## EXERCISE REQUIREMENTS
Output every entry verbatim.
#### GIVEN RECORDS
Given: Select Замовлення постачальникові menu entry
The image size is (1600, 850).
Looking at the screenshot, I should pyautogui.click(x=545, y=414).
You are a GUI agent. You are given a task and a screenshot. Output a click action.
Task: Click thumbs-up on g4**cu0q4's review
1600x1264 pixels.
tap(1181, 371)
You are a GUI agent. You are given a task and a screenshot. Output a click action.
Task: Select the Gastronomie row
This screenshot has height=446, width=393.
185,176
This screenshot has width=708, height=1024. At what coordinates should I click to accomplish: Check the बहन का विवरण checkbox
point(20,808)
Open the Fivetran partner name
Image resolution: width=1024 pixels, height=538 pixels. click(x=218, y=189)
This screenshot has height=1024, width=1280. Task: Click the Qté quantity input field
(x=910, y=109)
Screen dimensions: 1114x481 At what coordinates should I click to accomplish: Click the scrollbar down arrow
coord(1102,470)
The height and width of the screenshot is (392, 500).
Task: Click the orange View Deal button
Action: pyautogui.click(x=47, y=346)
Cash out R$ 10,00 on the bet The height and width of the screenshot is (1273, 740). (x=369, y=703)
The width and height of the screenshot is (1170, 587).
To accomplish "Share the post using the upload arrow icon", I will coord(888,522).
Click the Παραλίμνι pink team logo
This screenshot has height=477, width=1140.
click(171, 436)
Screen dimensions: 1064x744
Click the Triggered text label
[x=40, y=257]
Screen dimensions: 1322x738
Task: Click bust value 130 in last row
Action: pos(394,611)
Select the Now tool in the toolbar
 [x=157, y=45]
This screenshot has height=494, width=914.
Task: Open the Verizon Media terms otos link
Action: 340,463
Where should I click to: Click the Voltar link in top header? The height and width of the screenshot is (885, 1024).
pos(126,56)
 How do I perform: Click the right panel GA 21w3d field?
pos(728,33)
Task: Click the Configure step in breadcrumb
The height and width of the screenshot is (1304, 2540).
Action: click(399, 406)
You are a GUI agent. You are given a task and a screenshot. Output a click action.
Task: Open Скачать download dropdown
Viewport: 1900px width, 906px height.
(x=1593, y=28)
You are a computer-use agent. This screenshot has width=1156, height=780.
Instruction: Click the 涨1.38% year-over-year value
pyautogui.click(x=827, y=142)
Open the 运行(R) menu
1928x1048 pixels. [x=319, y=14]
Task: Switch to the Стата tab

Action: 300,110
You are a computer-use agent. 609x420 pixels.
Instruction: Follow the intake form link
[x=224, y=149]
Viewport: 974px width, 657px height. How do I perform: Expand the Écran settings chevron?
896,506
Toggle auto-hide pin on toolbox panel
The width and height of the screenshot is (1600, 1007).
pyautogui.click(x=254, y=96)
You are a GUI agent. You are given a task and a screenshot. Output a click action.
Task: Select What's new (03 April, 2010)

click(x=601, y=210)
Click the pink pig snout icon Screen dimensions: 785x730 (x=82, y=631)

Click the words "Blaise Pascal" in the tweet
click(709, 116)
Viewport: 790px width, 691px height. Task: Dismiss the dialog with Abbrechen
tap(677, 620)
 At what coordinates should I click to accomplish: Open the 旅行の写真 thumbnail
########
## TASK RESPONSE
Given: Select Замовлення постачальникові menu entry
The image size is (1600, 850).
Looking at the screenshot, I should pyautogui.click(x=545, y=414).
You are a GUI agent. You are given a task and a screenshot. Output a click action.
Task: Click thumbs-up on g4**cu0q4's review
1600x1264 pixels.
tap(1181, 371)
You are a GUI agent. You are given a task and a screenshot. Output a click action.
Task: Select the Gastronomie row
This screenshot has height=446, width=393.
185,176
This screenshot has width=708, height=1024. At what coordinates should I click to accomplish: Check the बहन का विवरण checkbox
point(20,808)
Open the Fivetran partner name
Image resolution: width=1024 pixels, height=538 pixels. click(x=218, y=189)
This screenshot has height=1024, width=1280. Task: Click the Qté quantity input field
(x=910, y=109)
Screen dimensions: 1114x481 At what coordinates should I click to accomplish: Click the scrollbar down arrow
coord(1102,470)
The height and width of the screenshot is (392, 500).
Task: Click the orange View Deal button
Action: pyautogui.click(x=47, y=346)
Cash out R$ 10,00 on the bet The height and width of the screenshot is (1273, 740). (x=369, y=703)
The width and height of the screenshot is (1170, 587).
To accomplish "Share the post using the upload arrow icon", I will coord(888,522).
Click the Παραλίμνι pink team logo
This screenshot has height=477, width=1140.
click(171, 436)
Screen dimensions: 1064x744
Click the Triggered text label
[x=40, y=257]
Screen dimensions: 1322x738
Task: Click bust value 130 in last row
Action: pos(394,611)
Select the Now tool in the toolbar
 [x=157, y=45]
This screenshot has height=494, width=914.
Task: Open the Verizon Media terms otos link
Action: 340,463
Where should I click to: Click the Voltar link in top header? The height and width of the screenshot is (885, 1024).
pos(126,56)
 How do I perform: Click the right panel GA 21w3d field?
pos(728,33)
Task: Click the Configure step in breadcrumb
The height and width of the screenshot is (1304, 2540).
Action: click(399, 406)
You are a GUI agent. You are given a task and a screenshot. Output a click action.
Task: Open Скачать download dropdown
Viewport: 1900px width, 906px height.
(x=1593, y=28)
You are a computer-use agent. This screenshot has width=1156, height=780.
Instruction: Click the 涨1.38% year-over-year value
pyautogui.click(x=827, y=142)
Open the 运行(R) menu
1928x1048 pixels. [x=319, y=14]
Task: Switch to the Стата tab

Action: 300,110
You are a computer-use agent. 609x420 pixels.
Instruction: Follow the intake form link
[x=224, y=149]
Viewport: 974px width, 657px height. How do I perform: Expand the Écran settings chevron?
896,506
Toggle auto-hide pin on toolbox panel
The width and height of the screenshot is (1600, 1007).
pyautogui.click(x=254, y=96)
You are a GUI agent. You are given a task and a screenshot. Output a click action.
Task: Select What's new (03 April, 2010)

click(x=601, y=210)
Click the pink pig snout icon Screen dimensions: 785x730 (x=82, y=631)

Click the words "Blaise Pascal" in the tweet
click(709, 116)
Viewport: 790px width, 691px height. Task: Dismiss the dialog with Abbrechen
tap(677, 620)
 At what coordinates should I click to accomplish: Open the 旅行の写真 thumbnail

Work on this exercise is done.